An official image from Tim Burton's 'Frankenweenie'

I'll say. From his successful 1985 debut "Pee-Wee's Big Adventure" to the billion-dollar-grossing "Alice in Wonderland," the live-action format has been very good to Burton, and yet "Frankenweenie" is an altogether more personal effort of the sort that won him his rabidly-devoted cult of followers to begin with. Partially based on his experiences growing up as an introspective, artistic kid in the sunny Burbank suburbs, the film is clearly a labor of love that harkens back to a formative experience from Burton's childhood years, only merged with a classic monster plot that functions as an homage to the "Frankenstein" story he so deeply connected with in his youth.

In fact, the main character in "Frankenweenie" - a pre-teen boy named Victor Frankenstein who reanimates his beloved dog Sparky after the animal is run over by a car - seems a rather obvious stand-in for the director himself.

"I recall that sort of first relationship with a pet, usually, where it's sort of that unconditional...you know, walk out the door and you walk back in and it's like you've been away for three years," said Burton, intermittently playing with the delicate tail of a Sparky puppet sitting on the table in front of him. "There's the first kind of pure relationship, and then the first death that you...that I experienced. ...So I think that's where the story came from, was the idea of never forgetting that emotion and the trauma of losing that kind of relationship, but easily relating it to the 'Frankenstein' story, which is another love.
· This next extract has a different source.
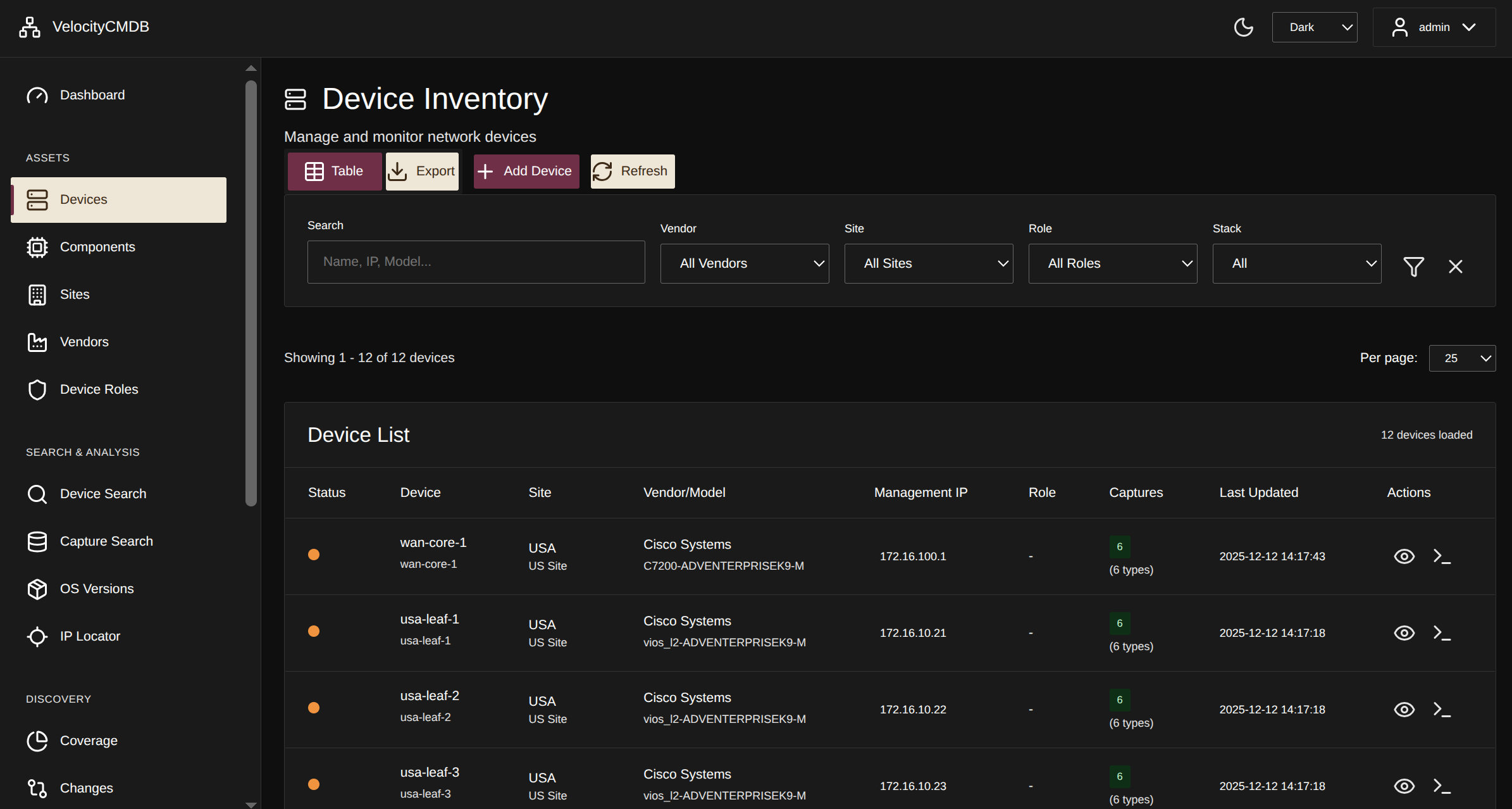The width and height of the screenshot is (1512, 809).
Task: Open Components in the sidebar
Action: point(97,247)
So it was easy to kind of marry the two things without it seeming like a stretch."

The personal nature of "Frankenweenie" was also what prompted Burton to keep the process of creating the film as intimate and scaled-down as possible, keeping the size of the crew to a minimum and utilizing the voice talents of some of his most cherished collaborators (Catherine O'Hara, Martin Landau, Martin Short and Winona Ryder among them).

"It's such a personal thing that I kinda wanted to do whatever I could to keep it personal," he said. "I mean, always with [the idea] that the voices have to be right. So obviously with Martin [Short] and Catherine, they're so good, that's why I had them do like three voices each, because to me there's such a great energy with that. And Winona I hadn't seen for many years...and Martin [Landau]. So it was important...anything like that just makes it that much more personal."

Personal. It's a word that was spoken a lot during the brief 20 minutes we had with Burton, and one that's certainly thrown around far too liberally in the bullshit-artist haven that Hollywood undoubtedly is. And yet Burton's unique creative stamp is all over "Frankenweenie," from the story and characters themselves to the very use of the stop-motion animation technique he helped revive as a fashionable alternative with "The Nightmare Before Christmas."

"It hasn't really changed, it hasn't really changed since the beginning of film, you know?" said Burton of the technique. "That's kind of the great thing about it. You know, there's a few [new] little tools that help. But that's...I think that the great thing about [stop-motion] is that it doesn't change. And I think the people that like doing it, that's the thing that they like about it. You know what I mean? Technology...there's a few things to make it slightly easier to kind of gauge and monitor, but for the most part [it's the same.]"

This realm of the constant is where "Frankenweenie"'s story also lives, employing the setting of a sunny post-war American suburb to illuminate some uncomfortable and yet immutable truths about human society, and how the facades we construct to conceal those truths are never as far from crumbling as we'd like to believe they are.

"I think that's why I always related the 'Frankenstein' story to my own upbringing - because it was so easy to make the angry villagers your neighbors," said Burton. "'Cause there was that kind of mentality. There was a kind of angry mob mentality every now and then, to kind of rear up. So it was all stuff that seemed ]like] even though it was in a 'Frankenstein' movie, seemed like real life too. What's real and not real is quite a blurry line in some ways."

"Frankenweenie" hits theaters on October 5.